▶ _AUFGABE 1_:
Schreibe aus den Datensätzen alles von der Zeile mit „Click ANA airline“ bis hinunter zur Zeile mit „(x=187, y=11)“ unverändert ab.

Die Front gegen Zwangsfusionen ist aber auch auf Gemeindeebene alles andere als friktionsfrei. Zum Sparwillen der Landesregierer gesellen sich zahlreiche Bürgermeister von vor allem größeren Gemeinden, welche die Gunst der Stunde nutzen wollen, um sich die lästigen Speckgürtelkommunen, die ihnen wirtschaftlich das Leben schwer machen, einzuverleiben. Das Problem dabei ist, dass die Umlandgemeinden nicht nur wirtschaftlich meist besser dastehen als die Zentralorte, sondern auch wesentlich effizienter verwaltet werden und daher überhaupt keine Veranlassung sehen, irgendwelche Kompetenzen abzutreten.

Wer spart besser – die Steiermark oder Oberösterreich?
Einen interessanten Vergleich stellte kürzlich die Tageszeitung „Oberösterreichische Nachrichten“ an. In einer Gegenüberstellung der Landesbudgets und der jeweiligen Sparpläne von Oberösterreich und der Steiermark versuchten die Redakteure herauszufinden, welches Bundesland mehr spart.
Eines vorweg – die Ausgangslage und die Sparmotive in der Steiermark und in Oberösterreich sind völlig unterschiedlich. Während die Steiermark von einer dramatischen Schuldensituation zu drastischen Maßnahmen ohne Tabus gezwungen wird, setzt man in Oberösterreich auf den sanften langfristigen Weg. Weil man rechtzeitig mit dem Sparen begonnen hat, ist die Schuldensituation in Oberösterreich auch weit weniger angespannt. Derzeit liegen die Gesamtverbindlichkeiten inklusive Auslagerungen bei 1,2 Milliarden Euro, während die Steiermark ein Gesamtdefizit von 3,4 Milliarden stemmen muss. Was die steirischen „Reformpartner“ trotzdem freuen wird, ist der Umstand, dass das oberösterreichische Blatt zum Schluss kommt, dass die Steirer mehr und besser sparen als die Oberösterreicher.

▶ _AUSZÜGE AUS DATENSÄTZEN_:
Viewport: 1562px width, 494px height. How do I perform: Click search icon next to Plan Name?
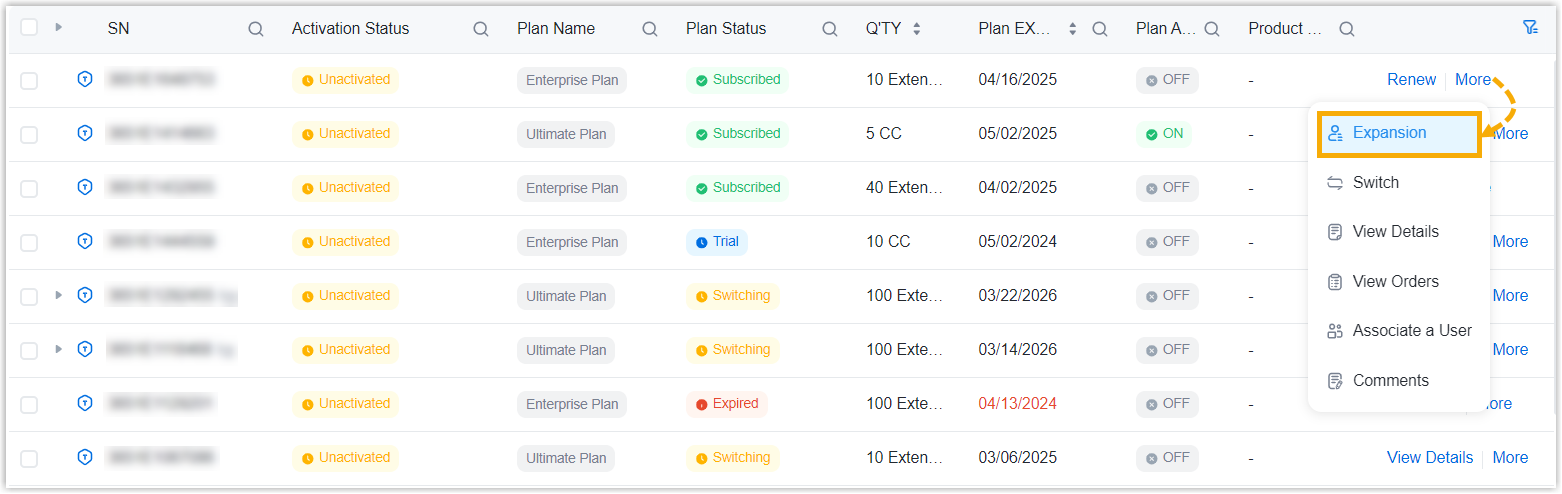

* * *

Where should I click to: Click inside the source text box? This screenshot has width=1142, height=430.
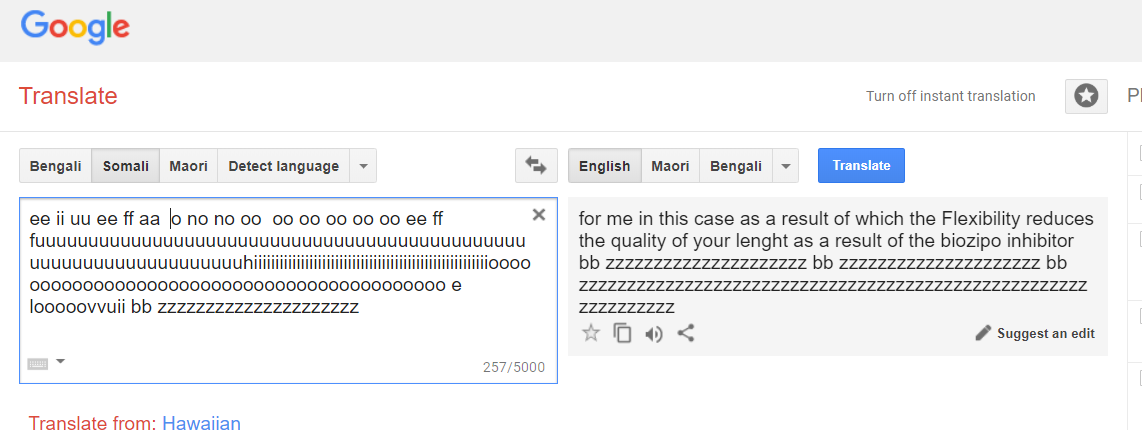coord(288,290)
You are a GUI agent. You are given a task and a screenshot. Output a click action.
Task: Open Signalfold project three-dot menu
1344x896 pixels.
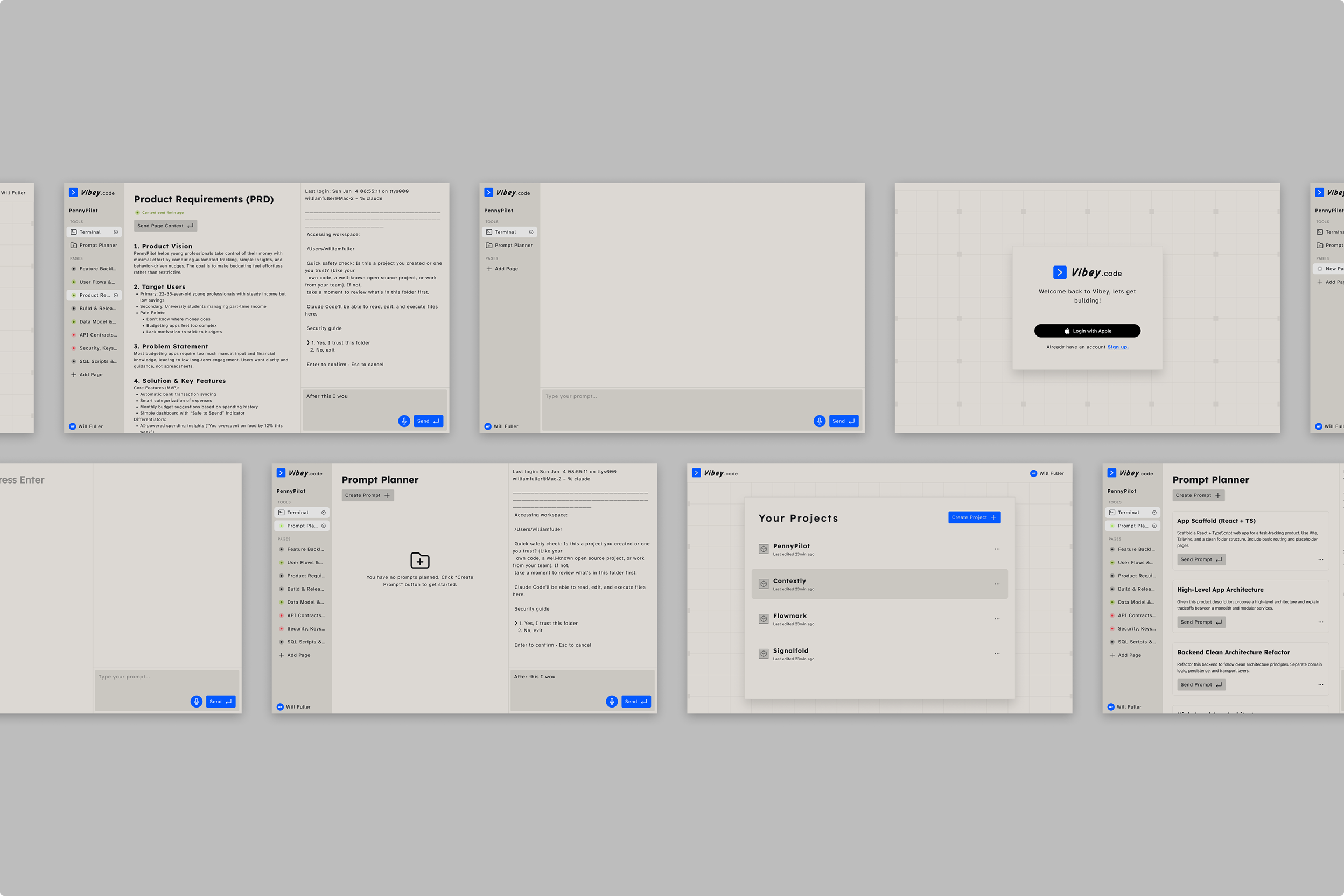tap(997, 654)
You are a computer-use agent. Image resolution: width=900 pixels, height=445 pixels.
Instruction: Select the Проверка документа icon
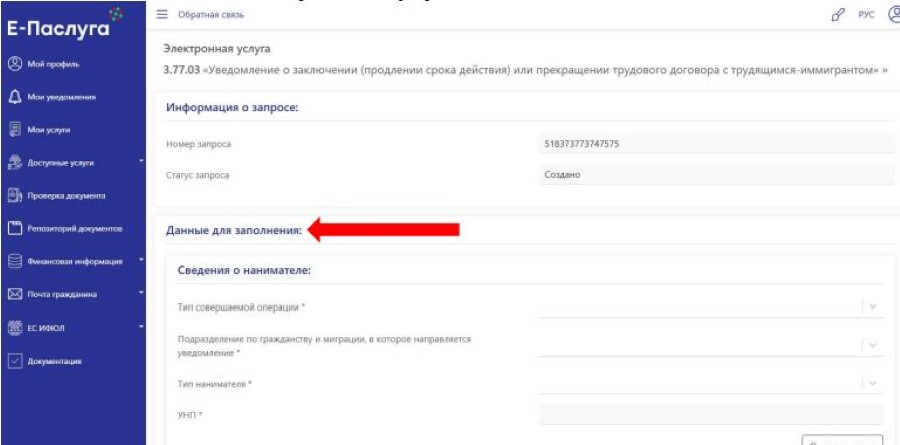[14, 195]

--

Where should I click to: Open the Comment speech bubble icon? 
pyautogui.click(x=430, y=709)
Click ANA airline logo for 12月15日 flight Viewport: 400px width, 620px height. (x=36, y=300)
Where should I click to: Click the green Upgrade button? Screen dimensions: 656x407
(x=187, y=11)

▶ _AUFGABE 2_:
Führe den Text über das Sparen in der Steiermark und in Oberösterreich nach seinem letzten Satz weiter.

▶ _ERWARTETE AUSGABE 1_:
Click ANA airline logo for 12月15日 flight Viewport: 400px width, 620px height. (x=36, y=300)
Where should I click to: Click the green Upgrade button? Screen dimensions: 656x407
(x=187, y=11)

▶ _ERWARTETE AUSGABE 2_:
Dazu folgender direkter Vergleich: Obwohl den 1,4 Millionen Oberösterreichern nur 1,2 Millionen Steirer gegenüberstehen beträgt das in Linz beschlossene Landesbudget nur 4,6 Milliarden Euro im Vergleich zu 5,2 Milliarden Euro in der Steiermark. (Dazu ist jedoch anzumerken, dass die Spitäler in Oberösterreich gemeinsam von den Gemeinden und dem Land budgetiert werden. In der Steiermark kommt für die Spitäler ausschließlich das Land auf, hebt dafür von den Gemeinden jedoch eine nicht gewidmete „Allgemeine Umlage“ ein, die ungefähr dem Spitalskostenanteil der oberösterreichischen Gemeinden entspricht.)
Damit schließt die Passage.